Mehmet Daimagüler represented an Auschwitz survivor in the Gröning trial and relatives of NSU murder victims in the ongoing trial of Beate Zschäpe. He told DW about Germany’s persistent blindness to Nazism.

Many people question whether it’s still necessary to put on trial the 94-year-old Oskar Gröning, a self-professed “small cog” in the Auschwitz murder machine that was stopped 70 years ago. For Mehmet Daimagüler, “It is more necessary now than ever.”

The Berlin lawyer is representing co-plaintiffs in both the trial against the former Nazi officer, who was convicted Wednesday on 300,000 counts of accessory to murder in 1944, and the ongoing trial of Beate Zschäpe, a member of the neo-Nazi National Socialist Underground group. Zschäpe is accused of helping murder at least 10 people in a series of attacks between 2000 and 2006.

In Gröning’s trial in Lüneburg on Tuesday, Daimagüler was the last of a long line of plaintiffs’ lawyers to offer a closing argument, but he was one of the few to put the Holocaust trial in the context of neo-Nazi atrocities happening in Germany today.

“In Munich there are anti-Semites in the dock who both in word and deed propagated murder fantasies about Jews and immigrants, and at the same time bluster about the ‘Auschwitz lie,'” he told the court. “Friends and acquaintances of the accused appear as witnesses and have a similar attitude. Let’s not have any illusions: these are not just individual tragic cases.”
☆ ☆ ☆ ☆ ☆ ☆ ☆
__What is required__: In the passage about Mehmet Daimagüler, copy out the part from "The Berlin lawyer" to "2000 and 2006.", replacing "lawyer" with "attorney".

__Collected material__:
☆ ☆ ☆ ☆ ☆ ☆ ☆
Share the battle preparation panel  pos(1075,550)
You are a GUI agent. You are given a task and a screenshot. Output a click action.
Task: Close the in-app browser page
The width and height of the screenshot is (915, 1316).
☆ ☆ ☆ ☆ ☆ ☆ ☆
__Problem solution__:
The Berlin attorney is representing co-plaintiffs in both the trial against the former Nazi officer, who was convicted Wednesday on 300,000 counts of accessory to murder in 1944, and the ongoing trial of Beate Zschäpe, a member of the neo-Nazi National Socialist Underground group. Zschäpe is accused of helping murder at least 10 people in a series of attacks between 2000 and 2006.